Don't think I'm confused. It's definitely not Superman or Spiderman up
in the rigging. It's Spreaderman standing on our mast spreaders
guiding us through the coral reef as we sail the turquoise waters of Coral
World. Whenever we do shallow water sailing, we always put out a call
to Spreaderman to keep us out of trouble.
This is what Spreaderman is looking for when we come into an anchorage.
He wants turquoise water in all directions as far as his eye can see.
As long as the water is totally turquoise, there will be no rocks or reefs
to ruin our day. This anchorage in Conception Island in the Bahamas
has scattered coral heads that could punch a hole in our hull if we don't
pay attention to where we are sailing as we approach the island. The
water between the two sailboats in this picture is between eight and fifteen
feet deep, and there are no brown coral heads in sight.
This water is four to five feet deep over a white sand bottom. When I
anchor in water like this, words like paradise start popping into my mind.
When Spreaderman looks down, he is checking the color of the water; dark
brownish patches are rocks or reefs, greenish patches are sea grass, and
turquoise is sandy seabed. Isolated patches of coral are called coral
heads or "bommies". On the right side of this picture, you are in
paradise, and on the left side you are in purgatory or worse. If you
run into this reef day or night, it could be the end of your voyage.

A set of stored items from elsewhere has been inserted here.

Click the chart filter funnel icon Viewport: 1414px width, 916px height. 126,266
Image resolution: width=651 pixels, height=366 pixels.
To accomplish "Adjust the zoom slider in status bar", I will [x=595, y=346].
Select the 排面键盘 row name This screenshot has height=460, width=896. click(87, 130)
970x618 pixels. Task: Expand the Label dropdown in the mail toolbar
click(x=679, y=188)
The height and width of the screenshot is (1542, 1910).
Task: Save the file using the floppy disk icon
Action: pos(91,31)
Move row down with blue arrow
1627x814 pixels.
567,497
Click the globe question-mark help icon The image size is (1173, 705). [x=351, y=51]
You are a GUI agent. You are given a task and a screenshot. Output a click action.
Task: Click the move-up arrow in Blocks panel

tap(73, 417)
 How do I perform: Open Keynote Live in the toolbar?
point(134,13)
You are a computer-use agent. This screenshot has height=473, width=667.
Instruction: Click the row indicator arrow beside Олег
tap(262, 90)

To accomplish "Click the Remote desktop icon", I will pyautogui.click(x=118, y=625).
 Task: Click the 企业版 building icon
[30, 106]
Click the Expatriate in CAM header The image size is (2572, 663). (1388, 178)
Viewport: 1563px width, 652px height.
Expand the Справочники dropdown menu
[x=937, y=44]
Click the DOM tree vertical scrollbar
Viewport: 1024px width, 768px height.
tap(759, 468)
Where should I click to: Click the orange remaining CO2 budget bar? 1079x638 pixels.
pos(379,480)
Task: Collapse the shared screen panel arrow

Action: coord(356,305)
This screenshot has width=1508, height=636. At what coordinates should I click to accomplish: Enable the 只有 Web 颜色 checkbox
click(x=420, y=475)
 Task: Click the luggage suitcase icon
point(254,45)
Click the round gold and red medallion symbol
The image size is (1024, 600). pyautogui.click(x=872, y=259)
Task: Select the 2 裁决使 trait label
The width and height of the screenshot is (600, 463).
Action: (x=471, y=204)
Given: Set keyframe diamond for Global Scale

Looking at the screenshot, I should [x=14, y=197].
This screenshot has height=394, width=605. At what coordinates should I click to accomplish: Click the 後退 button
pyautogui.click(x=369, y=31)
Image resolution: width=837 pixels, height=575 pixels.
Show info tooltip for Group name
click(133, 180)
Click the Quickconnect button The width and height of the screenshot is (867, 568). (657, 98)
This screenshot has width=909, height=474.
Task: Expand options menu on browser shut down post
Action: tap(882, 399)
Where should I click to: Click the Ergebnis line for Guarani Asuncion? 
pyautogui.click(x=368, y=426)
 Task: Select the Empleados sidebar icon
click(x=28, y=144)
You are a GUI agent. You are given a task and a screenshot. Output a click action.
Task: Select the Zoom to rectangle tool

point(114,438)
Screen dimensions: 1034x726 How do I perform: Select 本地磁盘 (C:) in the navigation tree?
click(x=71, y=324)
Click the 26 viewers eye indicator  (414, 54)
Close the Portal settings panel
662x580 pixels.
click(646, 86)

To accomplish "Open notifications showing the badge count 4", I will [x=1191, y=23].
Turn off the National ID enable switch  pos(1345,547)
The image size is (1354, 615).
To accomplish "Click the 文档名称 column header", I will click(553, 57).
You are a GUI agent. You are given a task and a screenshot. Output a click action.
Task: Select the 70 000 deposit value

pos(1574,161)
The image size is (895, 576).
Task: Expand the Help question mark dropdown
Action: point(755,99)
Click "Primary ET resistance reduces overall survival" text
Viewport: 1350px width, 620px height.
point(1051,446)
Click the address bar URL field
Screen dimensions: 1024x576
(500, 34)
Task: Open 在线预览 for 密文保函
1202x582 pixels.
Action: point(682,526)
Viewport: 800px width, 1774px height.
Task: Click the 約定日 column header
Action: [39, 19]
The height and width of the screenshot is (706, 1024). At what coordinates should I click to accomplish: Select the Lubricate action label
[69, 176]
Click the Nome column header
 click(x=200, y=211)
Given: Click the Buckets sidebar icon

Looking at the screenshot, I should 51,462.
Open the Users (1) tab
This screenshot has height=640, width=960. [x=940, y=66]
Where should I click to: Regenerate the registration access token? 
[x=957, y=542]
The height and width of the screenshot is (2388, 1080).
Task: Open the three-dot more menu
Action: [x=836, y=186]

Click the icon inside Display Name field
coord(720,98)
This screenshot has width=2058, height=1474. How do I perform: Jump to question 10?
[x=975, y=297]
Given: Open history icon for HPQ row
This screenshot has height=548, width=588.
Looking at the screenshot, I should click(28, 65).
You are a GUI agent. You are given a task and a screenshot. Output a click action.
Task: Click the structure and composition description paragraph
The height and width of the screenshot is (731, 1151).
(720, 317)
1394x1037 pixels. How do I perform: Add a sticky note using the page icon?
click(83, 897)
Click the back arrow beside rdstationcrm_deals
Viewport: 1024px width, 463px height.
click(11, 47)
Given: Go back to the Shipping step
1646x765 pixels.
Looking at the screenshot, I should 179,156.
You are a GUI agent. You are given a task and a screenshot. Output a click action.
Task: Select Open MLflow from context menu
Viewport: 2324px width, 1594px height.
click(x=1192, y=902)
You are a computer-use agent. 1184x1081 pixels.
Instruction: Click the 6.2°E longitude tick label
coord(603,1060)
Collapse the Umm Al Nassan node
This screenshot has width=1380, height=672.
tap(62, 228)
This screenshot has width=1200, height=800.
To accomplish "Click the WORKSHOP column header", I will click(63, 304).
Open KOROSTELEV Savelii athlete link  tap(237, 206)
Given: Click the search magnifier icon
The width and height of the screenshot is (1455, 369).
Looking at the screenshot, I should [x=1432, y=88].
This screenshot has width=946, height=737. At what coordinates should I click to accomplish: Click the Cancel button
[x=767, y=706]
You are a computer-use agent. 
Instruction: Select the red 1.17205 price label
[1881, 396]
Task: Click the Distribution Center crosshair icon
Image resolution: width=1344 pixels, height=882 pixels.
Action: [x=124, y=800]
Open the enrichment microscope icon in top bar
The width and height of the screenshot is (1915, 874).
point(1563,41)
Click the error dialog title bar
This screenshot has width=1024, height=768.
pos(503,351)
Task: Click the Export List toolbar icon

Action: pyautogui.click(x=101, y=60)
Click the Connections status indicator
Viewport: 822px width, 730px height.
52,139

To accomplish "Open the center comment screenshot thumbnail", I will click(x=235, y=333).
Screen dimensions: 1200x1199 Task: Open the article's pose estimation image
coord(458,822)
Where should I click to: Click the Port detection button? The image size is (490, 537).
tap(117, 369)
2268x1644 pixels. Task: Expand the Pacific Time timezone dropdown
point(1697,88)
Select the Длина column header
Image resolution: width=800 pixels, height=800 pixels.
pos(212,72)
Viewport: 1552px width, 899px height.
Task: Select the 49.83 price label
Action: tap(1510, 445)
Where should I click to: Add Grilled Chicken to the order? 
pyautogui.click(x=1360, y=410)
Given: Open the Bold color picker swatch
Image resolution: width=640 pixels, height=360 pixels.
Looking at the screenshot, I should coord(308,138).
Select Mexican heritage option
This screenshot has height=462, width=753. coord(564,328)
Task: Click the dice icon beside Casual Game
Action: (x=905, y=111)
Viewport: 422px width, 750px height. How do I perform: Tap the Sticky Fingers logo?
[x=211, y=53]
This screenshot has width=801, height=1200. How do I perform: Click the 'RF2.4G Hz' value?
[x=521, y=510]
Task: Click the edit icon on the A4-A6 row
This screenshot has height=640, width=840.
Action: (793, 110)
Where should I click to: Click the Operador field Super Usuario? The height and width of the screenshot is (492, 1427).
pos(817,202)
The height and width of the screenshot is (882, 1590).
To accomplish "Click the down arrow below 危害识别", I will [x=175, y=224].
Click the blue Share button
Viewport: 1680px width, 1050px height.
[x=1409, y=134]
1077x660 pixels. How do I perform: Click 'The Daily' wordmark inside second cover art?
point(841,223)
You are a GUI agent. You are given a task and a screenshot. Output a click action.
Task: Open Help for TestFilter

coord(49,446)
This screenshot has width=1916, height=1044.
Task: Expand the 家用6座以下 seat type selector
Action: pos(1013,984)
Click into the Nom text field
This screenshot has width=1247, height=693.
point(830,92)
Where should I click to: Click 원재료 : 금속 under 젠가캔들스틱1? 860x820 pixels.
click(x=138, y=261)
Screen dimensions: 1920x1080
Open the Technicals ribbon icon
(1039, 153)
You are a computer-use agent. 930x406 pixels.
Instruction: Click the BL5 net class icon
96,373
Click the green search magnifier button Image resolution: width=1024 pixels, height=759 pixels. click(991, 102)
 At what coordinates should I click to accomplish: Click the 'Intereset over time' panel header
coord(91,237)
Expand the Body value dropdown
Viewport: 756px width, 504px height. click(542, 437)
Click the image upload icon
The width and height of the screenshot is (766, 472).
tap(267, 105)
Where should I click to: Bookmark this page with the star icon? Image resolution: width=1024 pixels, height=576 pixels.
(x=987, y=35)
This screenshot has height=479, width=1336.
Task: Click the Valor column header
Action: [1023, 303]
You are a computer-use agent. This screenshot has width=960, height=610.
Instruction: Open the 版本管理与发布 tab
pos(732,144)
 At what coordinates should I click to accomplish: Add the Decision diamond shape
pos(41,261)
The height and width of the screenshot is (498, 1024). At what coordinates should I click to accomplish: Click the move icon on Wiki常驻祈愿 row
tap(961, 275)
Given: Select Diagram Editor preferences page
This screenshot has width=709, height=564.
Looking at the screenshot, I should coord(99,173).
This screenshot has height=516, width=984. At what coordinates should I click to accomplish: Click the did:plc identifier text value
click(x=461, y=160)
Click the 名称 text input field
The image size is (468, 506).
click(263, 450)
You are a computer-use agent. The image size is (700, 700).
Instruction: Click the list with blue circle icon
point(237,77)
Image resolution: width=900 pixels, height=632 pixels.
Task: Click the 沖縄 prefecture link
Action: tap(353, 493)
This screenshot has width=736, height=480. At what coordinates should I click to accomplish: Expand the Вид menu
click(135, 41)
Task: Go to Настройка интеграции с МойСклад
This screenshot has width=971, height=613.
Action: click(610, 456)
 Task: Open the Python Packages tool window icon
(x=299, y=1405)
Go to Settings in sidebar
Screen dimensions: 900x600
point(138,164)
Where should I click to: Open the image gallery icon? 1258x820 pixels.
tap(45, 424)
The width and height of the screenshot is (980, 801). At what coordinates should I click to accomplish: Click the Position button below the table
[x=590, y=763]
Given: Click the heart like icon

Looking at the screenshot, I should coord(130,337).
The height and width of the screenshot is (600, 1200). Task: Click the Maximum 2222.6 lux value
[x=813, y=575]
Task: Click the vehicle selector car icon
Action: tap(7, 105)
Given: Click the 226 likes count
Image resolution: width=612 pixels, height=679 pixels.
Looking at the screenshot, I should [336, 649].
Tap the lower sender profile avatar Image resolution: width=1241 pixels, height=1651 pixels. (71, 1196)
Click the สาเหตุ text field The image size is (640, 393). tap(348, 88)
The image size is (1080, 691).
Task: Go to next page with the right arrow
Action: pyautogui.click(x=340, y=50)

You can't see coral reefs when the sun is directly in front of you.
The reflected sunlight blinds you to the presence of dangerous reefs.
That's why you only enter tropical anchorages with the sun high overhead or
behind you. Thousands of boats have been lost when they sailed
directly onto a reef they couldn't see because the sun was in front of them.
If this what Spreaderman sees from his perch on the mast, something has gone
badly wrong. The yacht is surrounded by coral heads, and it's time to
back up, slowly and straight, to avoid disaster.
We stand on the spreaders rather than using a true crow's
nest on the mast. We got an estimate in Australia to see how much it
would cost to construct a real crow's nest, and they reckoned it would
require about a thousand dollars to fabricate and install one.
That's big money to spend on an item that will only be used when navigating
in coral. That's why we use our spreaders as our poor man's crow's
I installed fold-out mast steps all the way to the top of my fifty foot
mast. Those steps are the stairway used by Spreaderman as he navigates
Exit Only through coral in the Bahamas, Caribbean, and South Pacific.
When it's time to go aloft for a look, Spreaderman folds out the mast steps
and climbs to the first set of spreaders one-third of the way up the mast.
From twenty-five feet above the water, it easier to detect coral reefs and
bommies that lie dead ahead. His elevated point of view prevents Exit
Only from getting boxed into coral traps.
When you anchor among coral heads, you need to look
around your boat for 360 degrees to make sure there are no bommies that
could cause a problem if you drag anchor or if the the wind or tide shifts
during the night. When it's pitch black on a moonless night, there's
no way to tell the location of the coral heads. Coral reefs don't
move, but boats drag anchor and swing their position with changes in wind
and tide, and prudent mariners make sure there are no threatening coral
heads in the vicinity of where they drop their anchor.
When you make a mistake, God forgives you, but coral does
not. Coral punishes you relentlessly for every mistake you make, and
it punishes you in the middle of the night during your time of greatest
So what do you do when you anchor in coral? Call Spreaderman, and let
him take the worry out of Coral World. After all, there's nothing more
beautiful than putting your anchor down in six feet of crystal clear
turquoise water, and when Spreaderman makes sure you're not near any coral
heads, you know beyond all doubt that life is good.